In step 216, the second wavefront is dispatched. It should be noted that although in FIG. 2 step 216 follows step 214, step 216 can be performed before step 214 in other embodiments. For example, in pipelining thread wavefronts in a processing unit, thread wavefronts are dispatched before the completion of one or more previously dispatched wavefronts. The second wavefront includes threads of the second type. According to an embodiment, the second wavefront comprises a plurality of geometry shader threads. Each second wavefront is provided with a base address to read its input from the on-chip local memory, and a base address to write its output in the on-chip local memory. According to an embodiment, for each second wavefront, the SPI provides the SQ with the base addresses in local memory to read input from and write output to, respectively. The SPI can also keep track of the wave identifier of each thread wavefront and ensure that the respective second wavefronts are assigned to processing units according to the requirements of the data and first wavefronts already assigned to that processing unit. The VGT can keep track of vertices and the processing units to which respective vertices are assigned. The VGT can also keep track of the connections among vertices so that the geometry shader threads can be provided with all the vertices corresponding to their respective primitives.

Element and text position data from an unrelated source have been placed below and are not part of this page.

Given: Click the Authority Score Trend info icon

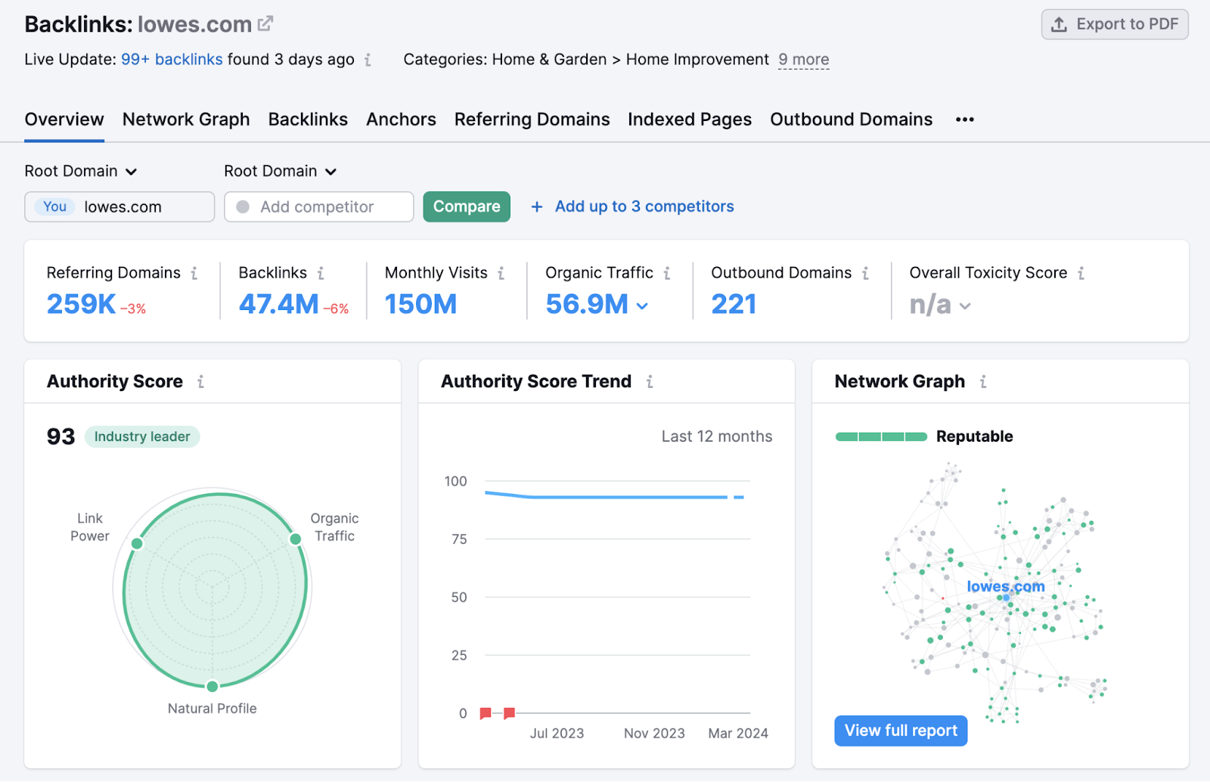Looking at the screenshot, I should click(650, 381).
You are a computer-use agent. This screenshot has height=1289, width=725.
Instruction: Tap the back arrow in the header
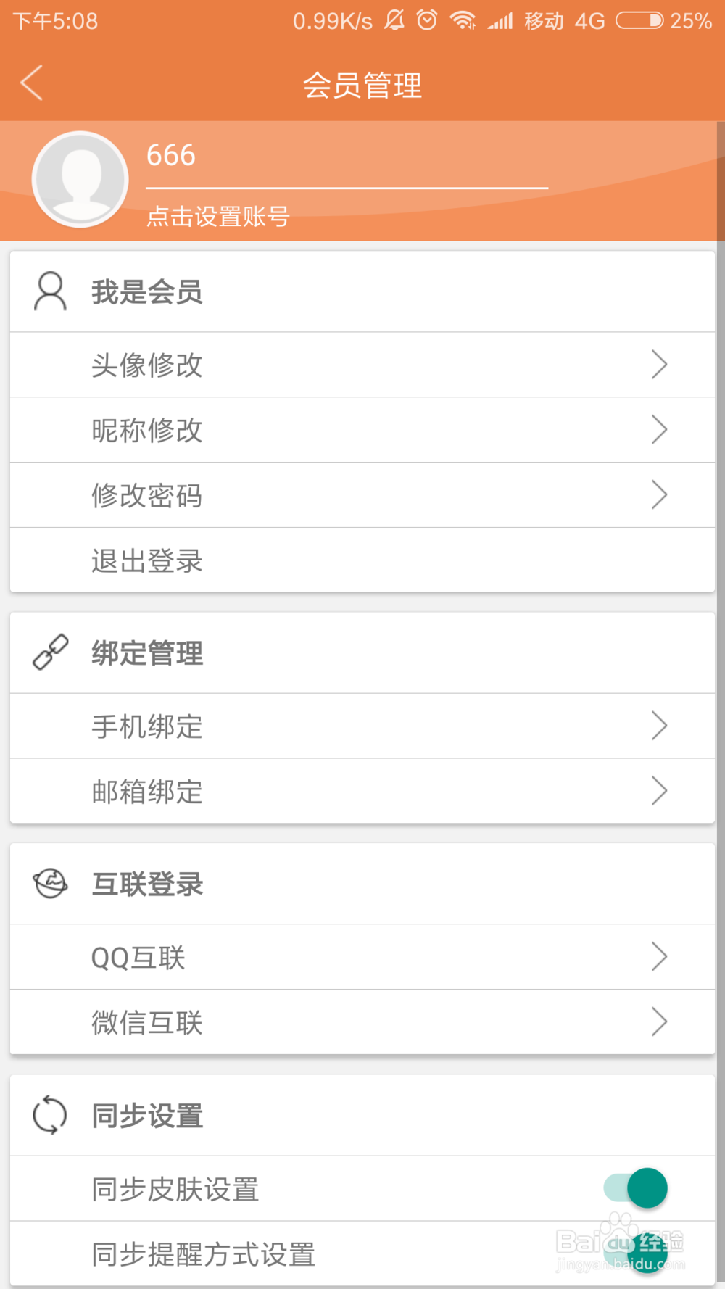pos(32,83)
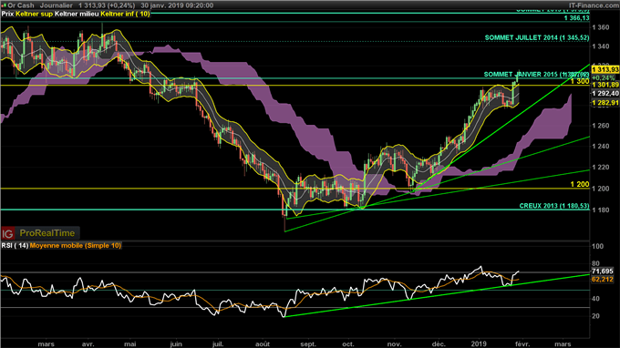Open the RSI (14) indicator label
This screenshot has width=620, height=348.
point(15,246)
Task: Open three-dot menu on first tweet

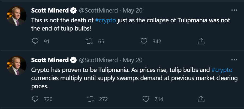Action: [x=234, y=10]
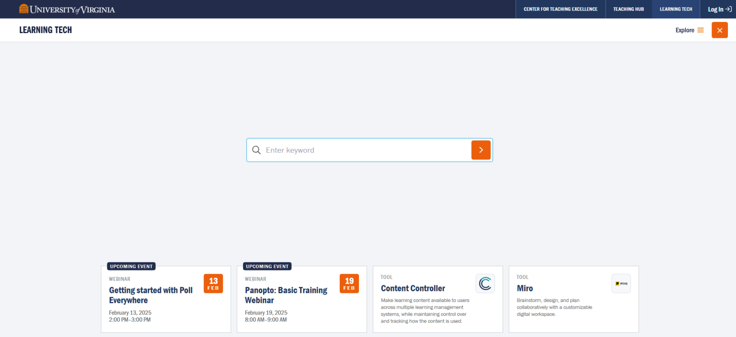Click the orange arrow to submit search

click(481, 150)
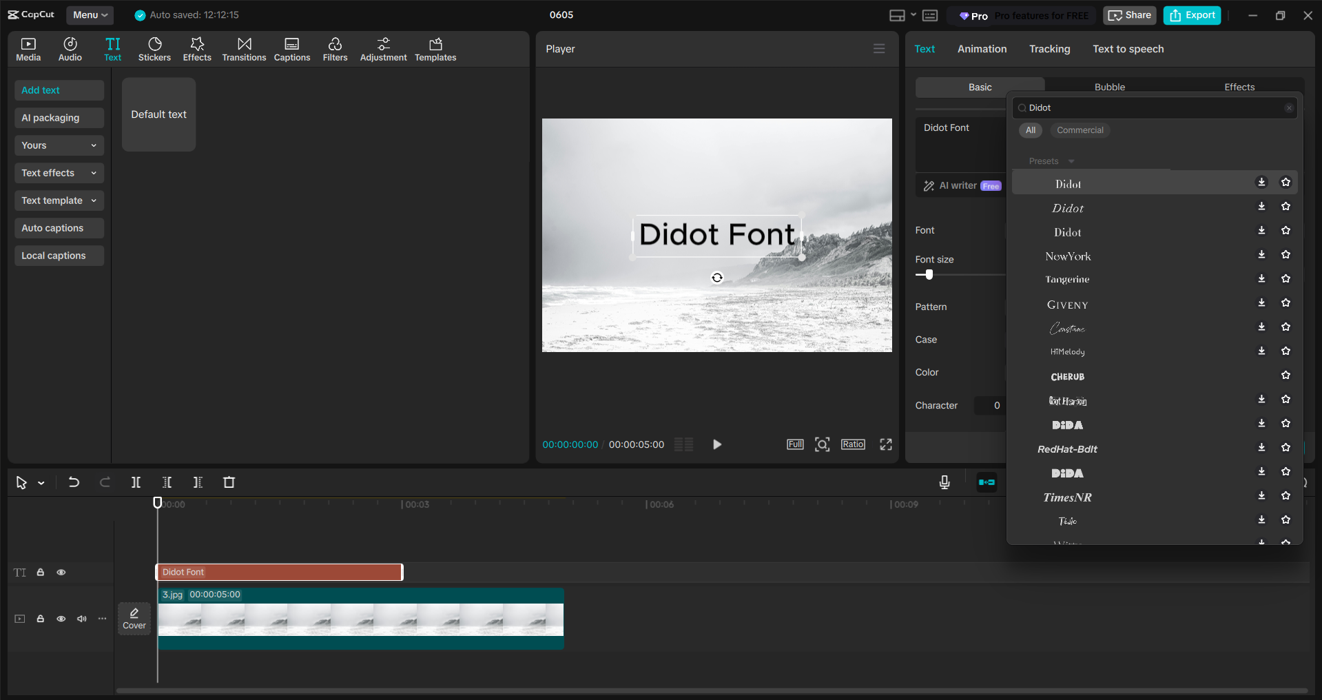
Task: Expand the Text effects section
Action: click(x=59, y=173)
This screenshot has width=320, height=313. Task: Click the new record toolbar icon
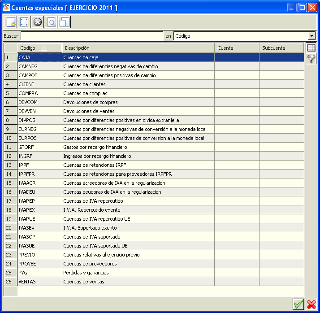(11, 22)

In step 218, each of the second wavefront reads its input from the on-chip local memory. Access to on-chip memory local to the respective processing units, is fast relative to access to system memory. Each type within the respective second wavefront determines a base address from which to read its input data from the on-chip local memory. The respective base addresses for each thread can be computed based upon, for example, a sequential thread identifier identifying the thread within the respective wavefront, a step size representing the memory space occupied by the input for one thread, and the base address to the block of input vertices assigned to that second wavefront.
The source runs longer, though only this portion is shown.